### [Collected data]
⟨
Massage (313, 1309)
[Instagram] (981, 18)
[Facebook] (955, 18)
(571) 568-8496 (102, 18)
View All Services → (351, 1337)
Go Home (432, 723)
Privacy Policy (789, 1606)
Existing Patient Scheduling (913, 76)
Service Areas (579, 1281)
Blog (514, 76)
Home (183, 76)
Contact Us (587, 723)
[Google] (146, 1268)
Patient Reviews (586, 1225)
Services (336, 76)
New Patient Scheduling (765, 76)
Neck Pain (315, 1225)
⟩
Set down only the lines from the line with "[Facebook] (955, 18)" through the last line of the data above, keeping both the first and the last.

### [ANSWER SPACE]
[Facebook] (955, 18)
(571) 568-8496 (102, 18)
View All Services → (351, 1337)
Go Home (432, 723)
Privacy Policy (789, 1606)
Existing Patient Scheduling (913, 76)
Service Areas (579, 1281)
Blog (514, 76)
Home (183, 76)
Contact Us (587, 723)
[Google] (146, 1268)
Patient Reviews (586, 1225)
Services (336, 76)
New Patient Scheduling (765, 76)
Neck Pain (315, 1225)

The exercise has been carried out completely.